SHEPHERD'S CULINARY PRESENT
During several-year sequence of business trips I was lucky to try dishes of many national cuisines and recipes. However, the meals made in natural conditions somehow leave the brightest impressions than exquisite tables laid with silver and crystal appointments.
I still distinctly remember the taste of a wonderful dish cooked by my hunting friends. That day’s hunt was unsuccessful: only one hare was shot. The friends promised to arrange a grandiose treatment according to the old hunting recipe. A pare of onions, several potatoes, salt and pepper were everything the guys had with themselves.
First, I thought that a usual soup from hare’s meat will be made, but, as it turned out, my hunters had forgotten to take a kettle this time for some reason.
I was perplexed guessing how the meal can be prepared from a scanty set of foodstuffs for four men without even a kettle. One won’t boil meat in a tuncha (a tin metal cylindrical vessel used for boiling water)... At this moment, from a field rucksack a simple pumpkin was taken out. The vegetable was to play a role of a kettle and to become an important ingredient of the dish.
While the first two of hunters cleaned the pumpkin from seeds and part of pulp and stuffed the improvised vessel with hare’s meat and chopped onion with potatoes, the third one made a fire from saxaul twigs. Then they shoveled the charcoal aside and buried the “wonder kettle” in the scorching sand. They covered the place with cinder left after the fire. Some time later, we appeased our hunger with the delicious mixture of meat and pumpkin pulp.

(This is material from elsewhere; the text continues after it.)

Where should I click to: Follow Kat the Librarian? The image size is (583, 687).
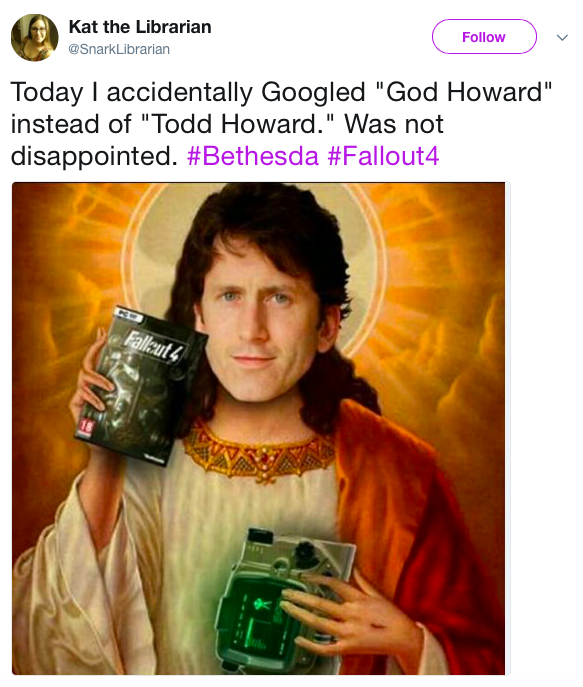[x=484, y=37]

Generally speaking, pumpkin takes quite honorary place in the wide range of the most popular foodstuffs of the Turkmen cuisine. It is baked, stuffed in pasties, manty (dumplings) and pies, and added almost into all kinds of kasha. The pumpkin pulp can be a very good ingredient of any mincemeat giving it unusual juiciness and piquancy of taste. Widely used domestically to cook simple and delicious dishes, pumpkin has become one of the important elements of restaurant menus as well. One day, in one of Ashgabat’s restaurants I was offered a dish very similar to that hunter’s supper cooked in the pumpkin. I felt an urge to replicate this miracle in in-house conditions and asked a chef to demonstrate all stages of cooking the shepherd’s culinary present. Everything turned out simple enough, only instead of hare’s meat a tender piece of veal was used. However, in the restaurant version of the dish I missed the charm of late evening in the desert, the smoke of fire and the hunters’ stories.

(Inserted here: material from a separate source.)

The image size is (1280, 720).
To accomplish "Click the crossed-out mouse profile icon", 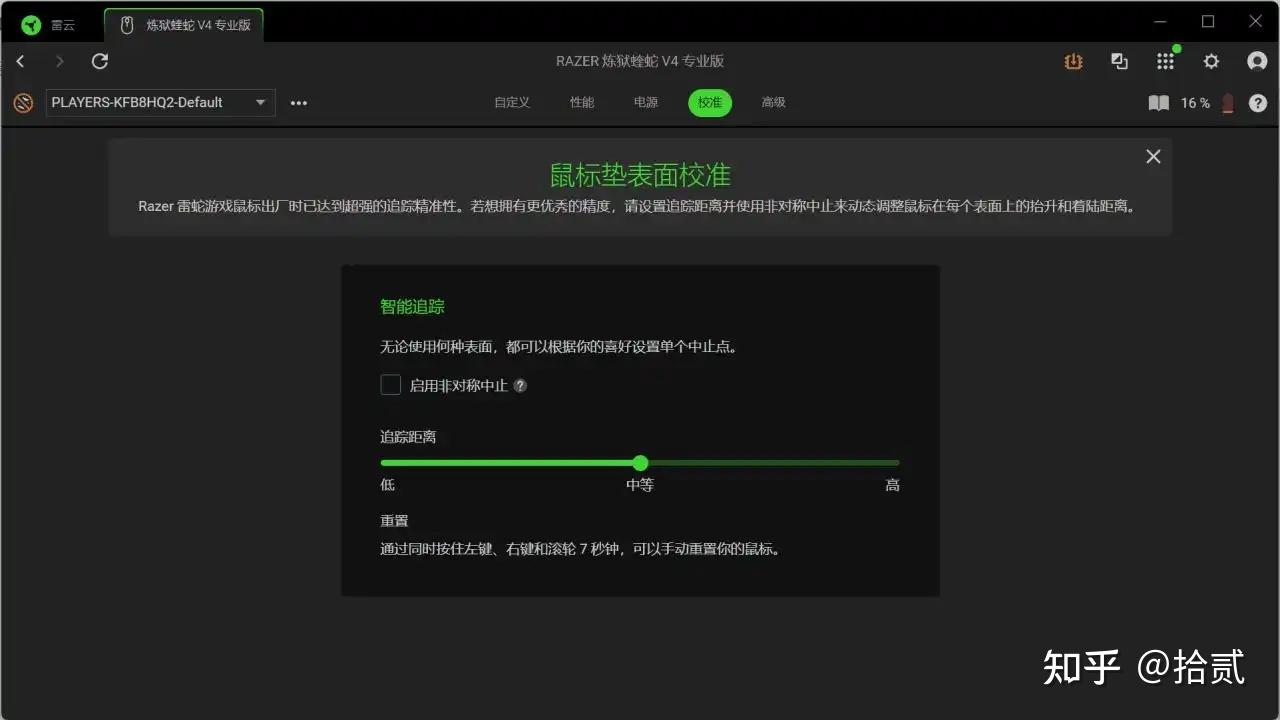I will coord(22,102).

Let’s revert to the recipe that can decorate your dining table and make your guests happy, though. In domestic conditions, it is better to use a small pumpkin, the one that can be easily put in the oven. In addition to the pumpkin, the other ingredients are: veal and mushrooms – 300 grams each, tomatoes – 200 grams, potatoes – 150 grams, carrots, onions, paprika and olive oil – 100 grams each, beef tea – 300 ml, spices – to one’s taste.
The upper part of the pumpkin is carefully cut; it will turn to a cover later on. The pumpkin is cleaned of seeds and pulp, after which it is stuffed with the layers of filling prepared beforehand. The veal pieces go first, which are then covered with chopped onion, mushrooms, carrot, potato, paprika and tomato. Afterwards, beef tea is poured in it and vegetable oil and spices are added over it. And we have a pumpkin cover for the wonder kettle. The vessel is covered and placed in the oven. Forty minutes later the dish is ready to be served.
I think if any hostess will try to change this classic restaurant recipe by replacing beef with mutton or chicken, removing or adding some ingredients, the final result will not be worse, because the pumpkin itself is the main element of the dish. One can’t do without it.
FROM THE TRAVELER’S VOCABULARY:
TUNCHE – a high cylinder-shaped 1 liter vessel made of sheet metal used in the desert to boil water
SAXAUL – a desert tree with dense wood, raises a fire’s temperature very high and keeps it as such for a long time, not worse than coal
MANTY – a popular dish in Central Asia; it is made of mincemeat stuffed in dough and cooked on steam.